Mexican police are investigating online adverts posted by apparent hitmen offering to carry out killings for as little as $6,000 (£3,000) per person.
The classified ads have appeared alongside notices posted by people selling home appliances or renting accommodation, police in Mexico City say.
In one, an "ex-military hitman" who describes himself as "professional and discreet", promises a "job guaranteed in 10 days or less", adding: "I have worked in Spain, only serious offers, 6,000 dollars."
Another, entitled "Hitman - Killer for Hire", reads: "Problems with a certain person? Want it taken care of? Write me. I am 100 per cent professional and don't charge in advance."
Although the adverts have not been verified, Mexican officials said they were taking them seriously against a backdrop of increasingly brazen tit-for-tat murders by rival drugs cartels and organised gangs.
Gangs are known to turn to professional assassins using high-calibre weapons for targeted killings, which have recently become more public with evidence of slayings such as bodies and severed heads left in streets.
Since the government declared its offensive against organised crime in December 2006, there have been more than 3,500 drug-related killings, according to estimates, with anywhere from 1,000 to 1,700 this year. The dead include gang members as well as hundreds of police officers and public officials.

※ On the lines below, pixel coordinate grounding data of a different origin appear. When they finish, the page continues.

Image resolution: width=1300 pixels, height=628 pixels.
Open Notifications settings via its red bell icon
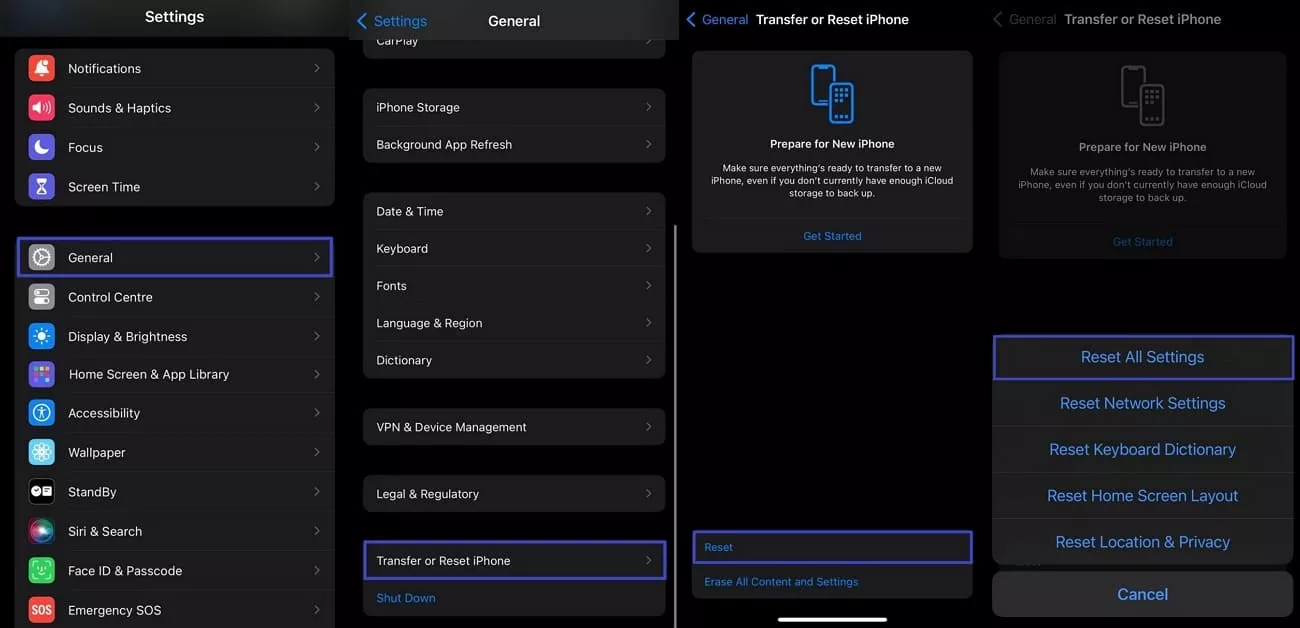tap(40, 68)
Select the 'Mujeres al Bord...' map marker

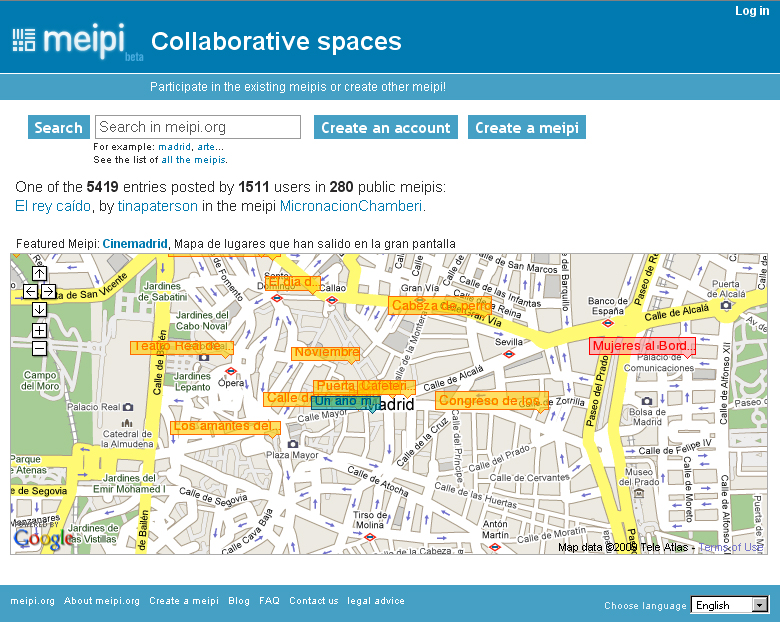click(x=642, y=346)
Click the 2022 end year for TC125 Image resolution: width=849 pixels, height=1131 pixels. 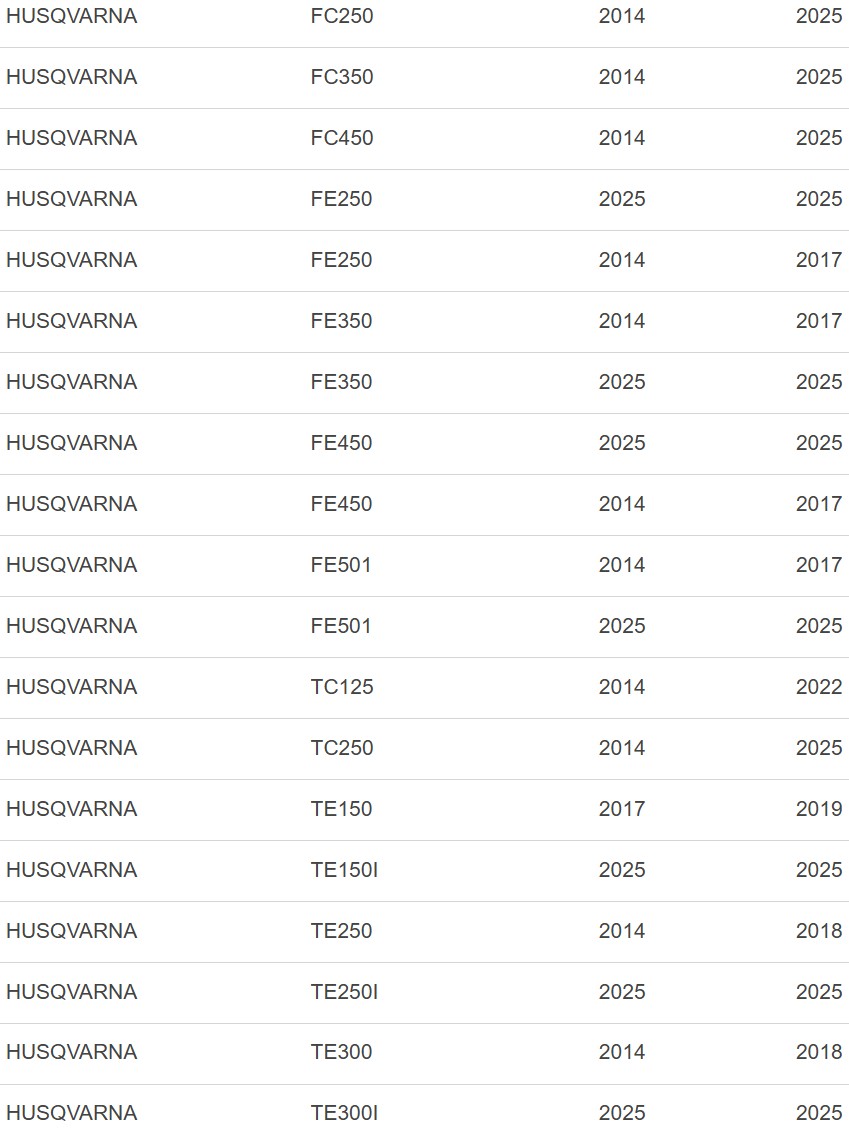click(x=819, y=688)
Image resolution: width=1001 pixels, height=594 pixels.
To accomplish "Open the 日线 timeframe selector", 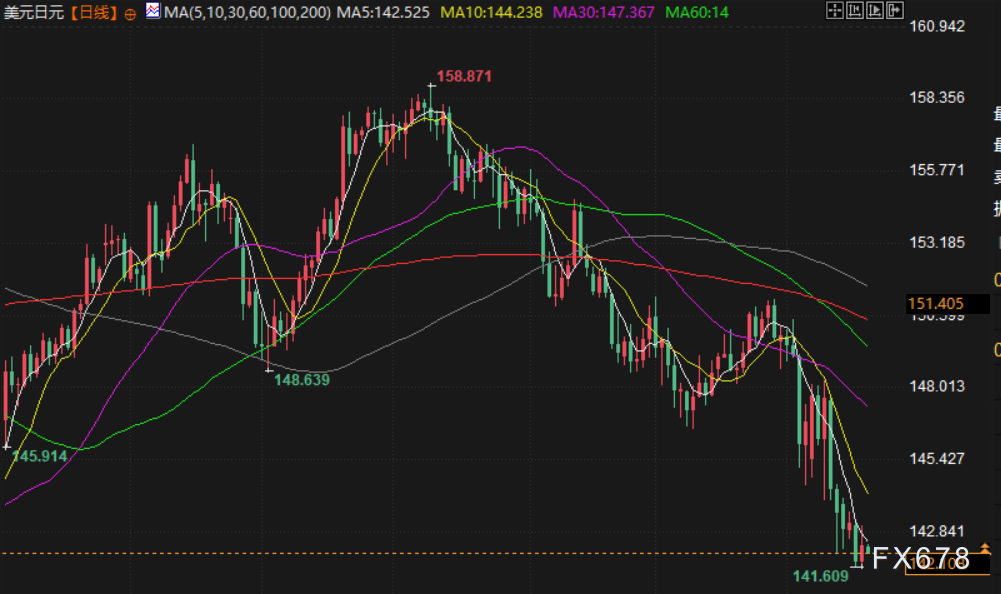I will tap(95, 13).
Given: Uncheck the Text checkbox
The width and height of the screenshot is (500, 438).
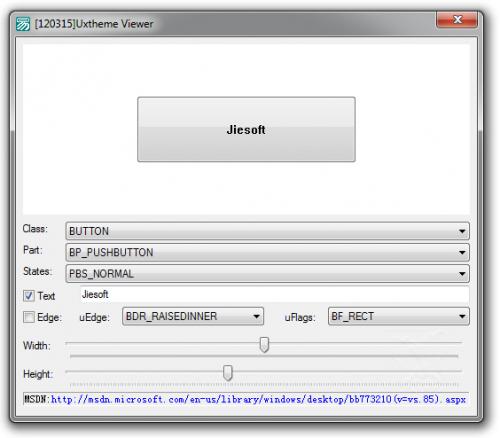Looking at the screenshot, I should pyautogui.click(x=29, y=296).
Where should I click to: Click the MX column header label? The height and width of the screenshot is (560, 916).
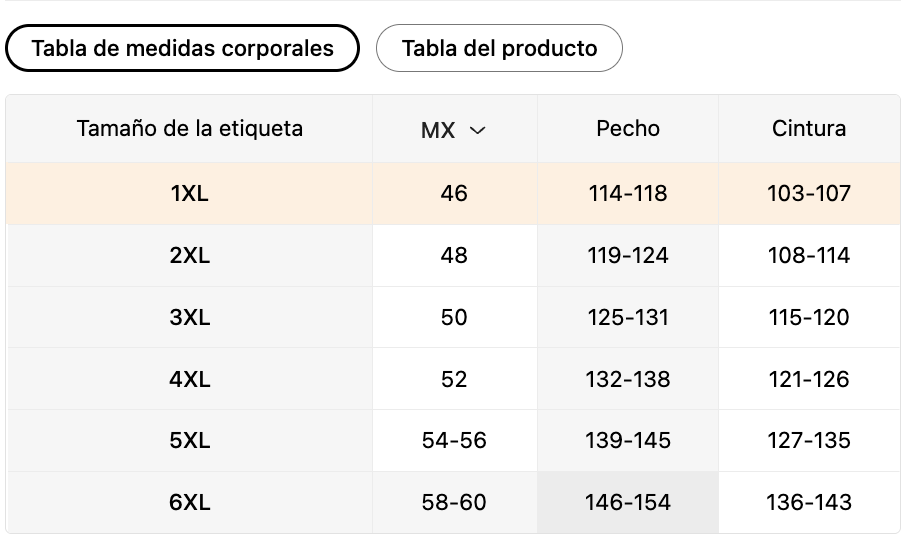coord(438,130)
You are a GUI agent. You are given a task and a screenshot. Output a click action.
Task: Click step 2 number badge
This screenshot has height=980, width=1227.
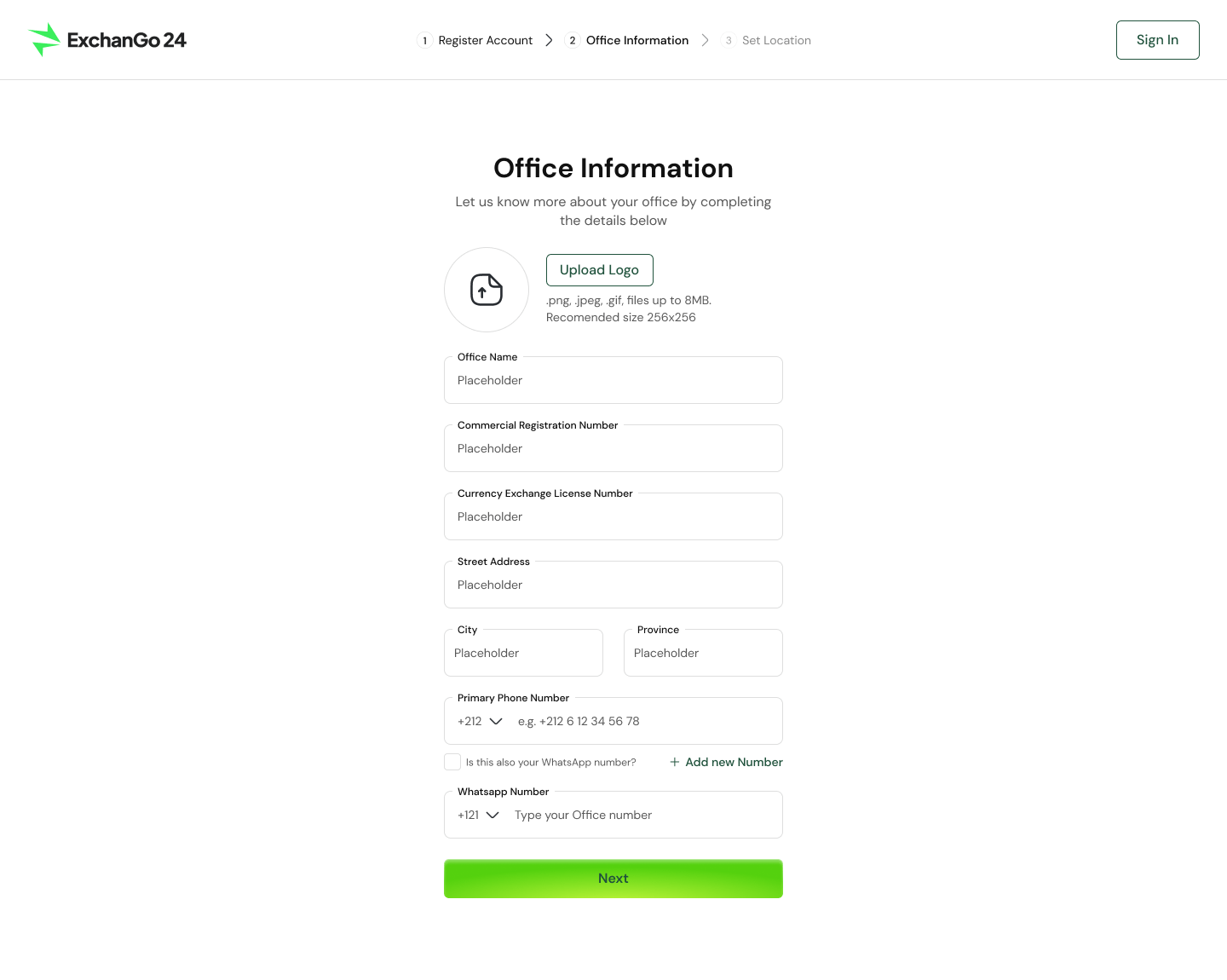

In one of the latest incidents last week, a senior police official who helped spearhead the drive against organised crime was shot dead at close range by a gunman thought to be working for a cartel.
"The problem of hitmen is real and we are facing it all over the country - people offer their services to kill someone for a price," police official Miguel Amelio Gomez told the daily Reforma newspaper.
Earlier this year Mexican drug gangs issued a call via Guatemalan radio for ex-elite soldiers to work as smugglers. Meanwhile, an armed wing of one trafficking organisation, the Gulf cartel, placed banners in US/Mexico border towns advertising for new recruits.
Mexico's slow and ineffective justice system means deaths are often not investigated and killers remain at large.